FIG. 1 is a plan view of a positive temperature coefficient thermistor device according to the present invention,
FIG. 2 is an enlarged partial cross-sectional view, FIG. 3 is a front cross-sectional view of a PTC thermistor constituting the PTC thermistor device according to the present invention, FIG. 4 is a plan view thereof, and FIG. FIG. 6 is a partial sectional view of another embodiment of the positive temperature coefficient thermistor device, and FIG. 6 is a partial cross sectional view of still another embodiment of the positive temperature coefficient thermistor device according to the present invention. DESCRIPTION OF SYMBOLS 1 ... Positive characteristic thermistor 11 ... Thermistor body 12, 13 ... Electrode 121, 131 ... Ohmic electrode 122, 132 ... Silver-based electrode part 2 ... Support member 3, 4 ... Electrode terminal member

 ────────────────────────────────────────────────── ─── Continuing on the front page (72) Inventor Kazushi Saito 1-13-1 Nihonbashi, Chuo-ku, Tokyo Inside TDK Corporation (56) References Japanese Utility Model Sho-61-15704 (JP, U) Japanese Utility Model Hei 1 −92792 (JP, U)

Claims (1)

(57) [Scope of request for utility model registration] 1. A positive temperature coefficient thermistor device comprising a positive temperature coefficient thermistor, an electrode terminal member, and a support member, wherein said positive temperature coefficient thermistor has electrodes on opposite sides of a square thermistor body. The thermistor body has an insulating gap where the electrode does not exist on each of the two surfaces, and each of the insulating gaps is located on an opposing surface side on opposite sides of the thermistor body. Each of the electrodes has an ohmic electrode containing no silver component and a silver-based electrode portion serving as an extraction electrode, and the ohmic electrode has an insulating gap. And the silver-based electrode portion is located on the ohmic electrode and opposed to the insulating gap. The support member is made of an electrical insulator, and supports one surface side of the positive temperature coefficient thermistor with the insulating gap and the silver-based electrode portion.
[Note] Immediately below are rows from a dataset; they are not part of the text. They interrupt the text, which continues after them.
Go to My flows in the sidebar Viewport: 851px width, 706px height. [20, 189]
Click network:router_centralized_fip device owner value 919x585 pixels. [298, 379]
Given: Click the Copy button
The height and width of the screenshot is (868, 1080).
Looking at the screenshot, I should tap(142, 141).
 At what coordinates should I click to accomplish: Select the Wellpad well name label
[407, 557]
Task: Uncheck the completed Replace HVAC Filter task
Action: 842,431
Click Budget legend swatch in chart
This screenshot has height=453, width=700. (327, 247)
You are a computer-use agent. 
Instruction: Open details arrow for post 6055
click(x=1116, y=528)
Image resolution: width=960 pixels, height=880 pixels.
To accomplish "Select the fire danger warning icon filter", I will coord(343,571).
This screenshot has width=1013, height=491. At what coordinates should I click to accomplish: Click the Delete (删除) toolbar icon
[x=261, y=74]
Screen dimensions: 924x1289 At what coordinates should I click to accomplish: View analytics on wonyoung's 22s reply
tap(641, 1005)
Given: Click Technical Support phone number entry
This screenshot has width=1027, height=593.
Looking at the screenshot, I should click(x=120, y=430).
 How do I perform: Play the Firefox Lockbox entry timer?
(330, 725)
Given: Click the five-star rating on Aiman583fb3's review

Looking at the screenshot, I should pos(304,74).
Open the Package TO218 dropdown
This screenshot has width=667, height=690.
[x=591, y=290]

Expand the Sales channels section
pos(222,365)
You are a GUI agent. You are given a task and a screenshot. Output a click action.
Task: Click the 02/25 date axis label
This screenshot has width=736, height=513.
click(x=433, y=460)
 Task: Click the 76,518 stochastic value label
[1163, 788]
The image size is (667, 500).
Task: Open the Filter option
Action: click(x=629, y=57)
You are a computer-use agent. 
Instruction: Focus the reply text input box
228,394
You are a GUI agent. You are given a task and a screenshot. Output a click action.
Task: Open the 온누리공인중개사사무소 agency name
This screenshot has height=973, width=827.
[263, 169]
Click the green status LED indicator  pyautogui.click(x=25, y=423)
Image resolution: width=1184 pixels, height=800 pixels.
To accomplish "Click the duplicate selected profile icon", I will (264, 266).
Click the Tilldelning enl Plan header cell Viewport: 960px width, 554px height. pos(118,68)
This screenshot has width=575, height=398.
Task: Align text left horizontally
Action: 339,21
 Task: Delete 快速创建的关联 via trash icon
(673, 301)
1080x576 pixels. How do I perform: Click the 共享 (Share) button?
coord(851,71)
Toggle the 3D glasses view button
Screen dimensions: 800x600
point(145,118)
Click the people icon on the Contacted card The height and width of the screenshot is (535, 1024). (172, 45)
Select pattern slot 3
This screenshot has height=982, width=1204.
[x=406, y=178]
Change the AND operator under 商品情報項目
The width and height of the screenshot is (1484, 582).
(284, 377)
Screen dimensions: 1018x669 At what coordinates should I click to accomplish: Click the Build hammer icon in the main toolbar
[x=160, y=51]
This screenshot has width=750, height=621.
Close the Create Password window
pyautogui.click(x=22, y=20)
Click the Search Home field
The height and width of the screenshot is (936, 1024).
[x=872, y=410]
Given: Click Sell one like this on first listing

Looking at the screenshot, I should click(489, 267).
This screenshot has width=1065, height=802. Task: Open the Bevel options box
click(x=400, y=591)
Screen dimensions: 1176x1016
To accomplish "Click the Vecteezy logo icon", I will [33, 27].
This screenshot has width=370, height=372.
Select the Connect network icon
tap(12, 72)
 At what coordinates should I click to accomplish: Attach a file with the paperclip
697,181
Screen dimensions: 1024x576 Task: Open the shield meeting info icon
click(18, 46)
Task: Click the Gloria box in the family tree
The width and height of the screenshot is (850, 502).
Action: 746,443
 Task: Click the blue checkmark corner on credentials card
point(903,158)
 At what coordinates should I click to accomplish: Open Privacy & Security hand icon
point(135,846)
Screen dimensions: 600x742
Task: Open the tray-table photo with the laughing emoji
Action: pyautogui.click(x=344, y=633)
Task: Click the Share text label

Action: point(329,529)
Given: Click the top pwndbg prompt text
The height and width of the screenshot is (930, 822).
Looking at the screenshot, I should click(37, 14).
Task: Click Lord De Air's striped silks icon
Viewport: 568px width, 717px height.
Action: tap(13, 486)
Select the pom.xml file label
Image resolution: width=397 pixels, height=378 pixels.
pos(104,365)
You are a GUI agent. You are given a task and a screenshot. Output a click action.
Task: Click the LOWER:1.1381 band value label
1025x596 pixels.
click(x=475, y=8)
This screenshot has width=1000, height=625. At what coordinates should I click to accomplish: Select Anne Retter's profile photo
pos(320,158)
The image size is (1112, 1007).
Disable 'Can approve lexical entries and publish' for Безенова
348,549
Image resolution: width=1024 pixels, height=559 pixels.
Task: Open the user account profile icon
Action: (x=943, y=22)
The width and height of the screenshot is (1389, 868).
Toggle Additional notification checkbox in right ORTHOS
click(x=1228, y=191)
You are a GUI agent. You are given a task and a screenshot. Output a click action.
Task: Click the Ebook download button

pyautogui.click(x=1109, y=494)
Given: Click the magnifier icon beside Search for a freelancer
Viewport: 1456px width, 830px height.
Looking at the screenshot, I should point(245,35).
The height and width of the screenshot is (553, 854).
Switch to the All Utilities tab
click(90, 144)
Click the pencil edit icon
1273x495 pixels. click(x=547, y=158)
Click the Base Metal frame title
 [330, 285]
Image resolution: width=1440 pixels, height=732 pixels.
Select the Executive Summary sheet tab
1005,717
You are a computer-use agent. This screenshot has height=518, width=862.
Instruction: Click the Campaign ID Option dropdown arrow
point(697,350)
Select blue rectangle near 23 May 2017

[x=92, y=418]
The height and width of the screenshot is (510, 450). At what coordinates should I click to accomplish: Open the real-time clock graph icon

A first electrode terminal member, a pressing member, and a second electrode terminal member, wherein the first electrode terminal member is provided on one side of the opposite sides of the thermistor body. The insulating member is disposed so as to come into contact with and press against the silver-based electrode portion facing the insulating gap, and is attached to the supporting member. The pressing member is located on the other side of the opposite sides of the thermistor body. Wherein the second electrode is disposed so as to contact and press against the insulating gap facing the silver-based electrode portion received by the support member, and is attached to the support member. The positive temperature coefficient thermistor device, wherein the pole terminal member is disposed on the support member so as to contact the silver-based electrode portion received by the support member.